内容提要:本文从事件的终结性的角度来考察“(是)……的”焦点结构在句法和语义上的种种限制,并用语感判断数据和语言事实证明“(是)……的”焦点结构只能用于描述终结性事件(telic event)。事件的终止点必须停留在该结构的预设中,不能提取成为焦点。本文的讨论将证明终结性这一概念的引入能够揭示“(是)……的”焦点句在信息结构方面一些尚未讨论过的特点,同时为各种格式的“(是)……的”焦点句提供更为简洁和统一的语义解释。
关 键 词:“(是)……的”焦点结构/终结性/话题/焦点/预设/受影响者
0 引言
“是……的”结构的句法和语义是汉语语法研究中尚未完全解决的一个问题。关于什么是“是……的”结构,近年来主要有两种观点:一种从宽,认为含有“是”或“的”、带强调意义的句子都应该看作“是……的”结构。虽然这些句子内部或许可以分出若干个小类,但是其中的“的”都应该分析为同一个“的”(袁毓林2003;熊仲儒2007等)。另外一种从严,认为有严格时体限制的“是……的”结构(如(1)、(2))与没有时体限制的“(是)……(的)”(如(3)、(4))是本质上不同的结构。
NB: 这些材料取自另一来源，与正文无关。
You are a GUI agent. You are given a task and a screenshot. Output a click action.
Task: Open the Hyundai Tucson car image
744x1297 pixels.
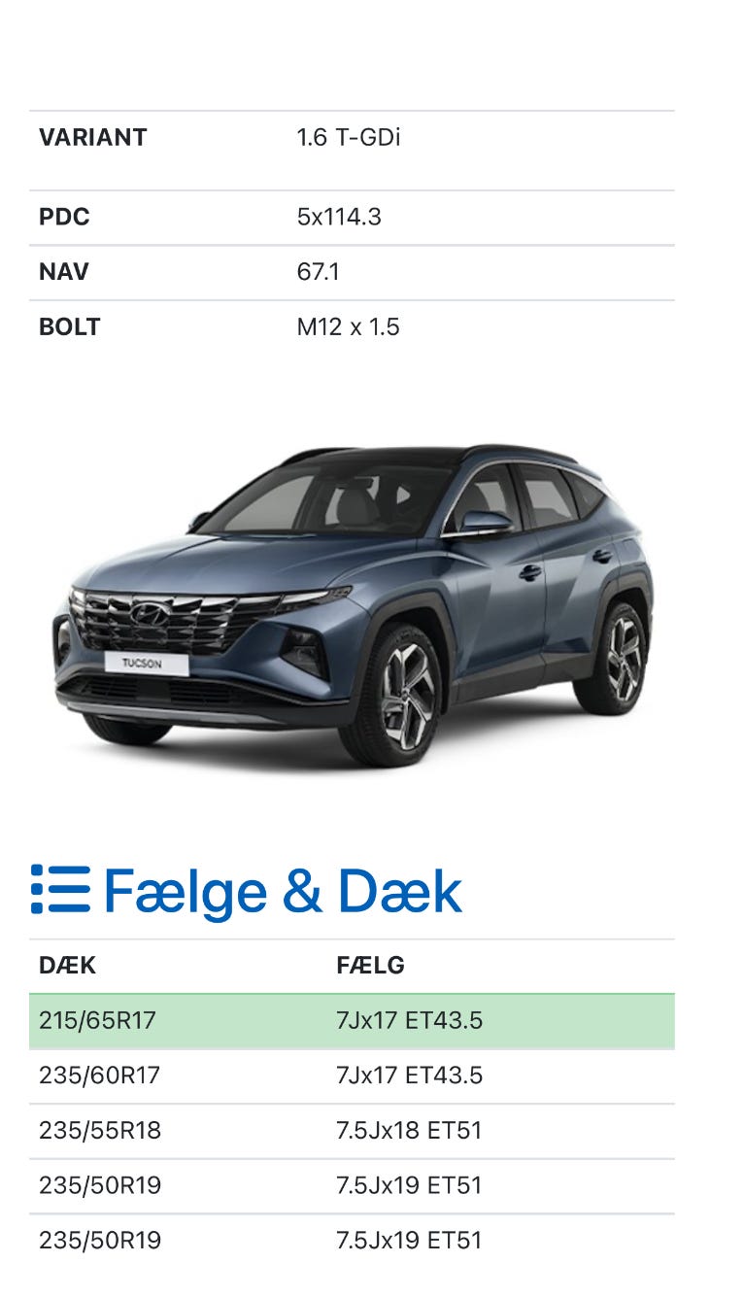[x=353, y=606]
Paul and Whitman(2008)列举了许多证据证明前者才是真正意义上的“是……的”焦点结构,在分析的时候应该严格与其他“是……的”句或“有‘是’无‘的’”句(bare shi sentences)区分开来①。
(1)鲁迅是什么时候写的阿Q?
(2)是姐姐开的门。
(3)我(是)吃过蛇肉的。
(4)是弟弟没/应该洗盘子。(Paul and Whitman 2008)
本文的研究范围就限定在这种严格意义上的“是……的”焦点结构。本文采用一个形式标准和一个意义标准来定义这类句子②:形式上的标准指的是这类句子不可去掉“的”,即去掉这类句子末尾的“的”会导致句子不再合法或在时体意义方面发生改变③;意义上的标准指的是这类句子必须表达认定焦点(identificational focus)④。只有同时符合这两条标准的“是……的”句才是本文的研究对象。在这部分“是……的”句中,“是”在一定条件下是可以不出现的。鉴于“是”的隐现条件与本文所要阐述的观点并无直接联系,本文不在此问题上作进一步展开,仅依照袁毓林(2003)以及龙海平、肖小平(2009)对“是”的处理办法,把这个结构记为“(是)……的”焦点结构,把含有该结构的句子称为“(是)……的”焦点句。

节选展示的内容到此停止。